──────── DOCUMENT PASSAGE ────────

PWC174 - Disarium Numbers

TL;DR

Here we are with TASK #1 from The Weekly Challenge #174. Enjoy!

The challenge

Write a script to generate first 19 Disarium Numbers.

A disarium number is an integer where the sum of each digit raised to the power of its position in the number, is equal to the number.

For example,

518 is a disarium number as (5 ** 1) + (1 ** 2) + (8 ** 3) => 5 + 1 + 512 => 518

The questions

The only nitpicking would be about the base we should consider for doing the calculation, but I guess base-10 is safe to assume nowadays.

Then, of course, there might be the why 19? Probably 18 is too little of a challenge, and 20 is way too much.

The solution

The nice thing about this challenge is that there is a finite number of Disarium Numbers but we’re not asked for all of them. Most of all: 19 out of 20. This is because the 20th element is… quite big.

──────── GIVEN RECORDS ────────

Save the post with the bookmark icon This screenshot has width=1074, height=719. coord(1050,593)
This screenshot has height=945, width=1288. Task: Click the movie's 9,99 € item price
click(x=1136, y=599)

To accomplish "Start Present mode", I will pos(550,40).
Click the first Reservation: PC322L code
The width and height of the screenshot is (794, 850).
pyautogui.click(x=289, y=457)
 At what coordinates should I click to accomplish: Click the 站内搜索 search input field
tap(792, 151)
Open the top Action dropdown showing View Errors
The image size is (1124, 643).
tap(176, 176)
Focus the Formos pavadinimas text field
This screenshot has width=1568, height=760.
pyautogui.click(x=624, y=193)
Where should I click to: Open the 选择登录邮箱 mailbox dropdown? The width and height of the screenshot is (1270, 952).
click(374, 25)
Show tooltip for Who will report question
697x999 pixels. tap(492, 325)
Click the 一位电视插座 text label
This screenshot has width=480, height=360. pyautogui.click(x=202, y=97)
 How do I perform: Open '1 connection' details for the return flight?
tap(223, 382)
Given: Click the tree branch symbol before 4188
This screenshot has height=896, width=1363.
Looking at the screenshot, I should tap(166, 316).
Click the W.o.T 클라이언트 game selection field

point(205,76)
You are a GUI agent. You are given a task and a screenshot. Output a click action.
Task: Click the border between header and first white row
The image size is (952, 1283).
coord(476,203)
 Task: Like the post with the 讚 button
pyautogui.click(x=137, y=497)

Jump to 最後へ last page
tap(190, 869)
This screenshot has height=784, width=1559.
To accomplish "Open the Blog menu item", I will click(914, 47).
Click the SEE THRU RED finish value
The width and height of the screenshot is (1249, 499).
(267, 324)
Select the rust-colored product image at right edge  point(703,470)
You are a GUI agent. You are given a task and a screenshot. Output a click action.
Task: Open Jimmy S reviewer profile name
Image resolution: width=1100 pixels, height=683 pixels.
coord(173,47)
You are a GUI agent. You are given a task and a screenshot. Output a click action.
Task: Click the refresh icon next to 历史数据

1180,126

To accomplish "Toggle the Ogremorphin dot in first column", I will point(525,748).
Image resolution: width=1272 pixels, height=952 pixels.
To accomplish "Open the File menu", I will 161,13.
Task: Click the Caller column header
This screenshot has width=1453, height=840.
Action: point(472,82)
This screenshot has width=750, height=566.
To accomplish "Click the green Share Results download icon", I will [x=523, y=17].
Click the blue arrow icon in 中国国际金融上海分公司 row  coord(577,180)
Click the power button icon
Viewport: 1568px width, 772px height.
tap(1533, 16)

────────

*TASKS TO PERFORM*
1. In the Disarium Numbers post, which number base does the author say is safe to assume for the calculation?
2. Write out the rows word for word, starting with the line that contains "Click the 一位电视插座 text label" and going on through the line that contains "pyautogui.click(x=137, y=497)".

*SOLUTIONS TO THE PROBLEMS*
1. Base-10.

2.
Click the 一位电视插座 text label
This screenshot has width=480, height=360. pyautogui.click(x=202, y=97)
 How do I perform: Open '1 connection' details for the return flight?
tap(223, 382)
Given: Click the tree branch symbol before 4188
This screenshot has height=896, width=1363.
Looking at the screenshot, I should tap(166, 316).
Click the W.o.T 클라이언트 game selection field

point(205,76)
You are a GUI agent. You are given a task and a screenshot. Output a click action.
Task: Click the border between header and first white row
The image size is (952, 1283).
coord(476,203)
 Task: Like the post with the 讚 button
pyautogui.click(x=137, y=497)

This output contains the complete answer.